Obama calls for 'soul searching' in wake of Baltimore riot

Obama calls for 'soul searching' in wake of Baltimore riot

© ERIC THAYER / Reuters

Obama said it was important for police departments to recognize that some of them have a problem in how they deal with criminal suspects of color.

"There are some police who aren't doing the right thing," he said. Rather than close ranks, he said, some police chiefs have recognized "they've got to get their arms" around the problem.

Obama, at a joint news conference with visiting Japanese Prime Minister Shinzo Abe, made his first public statement about a Maryland black man, Freddie Gray, who died April 19 of a broken spine after being arrested by Baltimore police.

Gray's funeral on Monday prompted wave after wave of rioting in Baltimore that included looting and the burning of a CVS drug store. The violence prompted Obama to delve yet again into the issue of race.

“We can’t just leave this to the police. I think there are police departments that have to do some soul searching. I think there’s some communities that have to do some soul searching. But I think we as a country have to do some soul searching. This is not new. It’s been going on for decades," he said.

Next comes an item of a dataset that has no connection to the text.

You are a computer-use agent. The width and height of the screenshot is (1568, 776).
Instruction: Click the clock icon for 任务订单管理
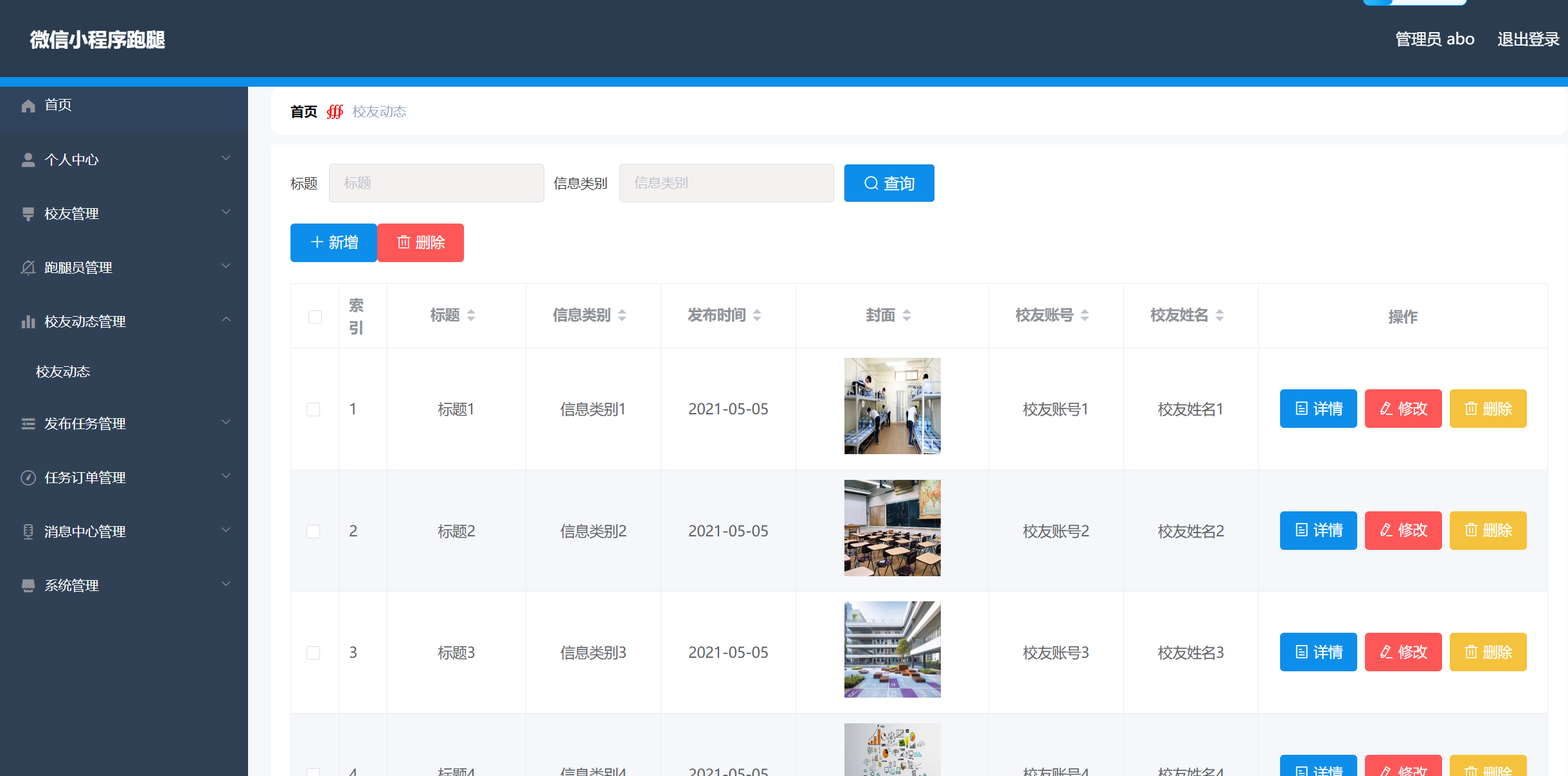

Obama had a six-point response to a pointed question about Baltimore, starting with extending sympathy to Gray's family, as well as police officers injured in Monday's violence. He then renounced the rioting as counterproductive and said its perpetrators were criminals and thugs.

He said the Baltimore violence distracted from the preceding days of peaceful and constructive protest by "demonstrators who did it the right way."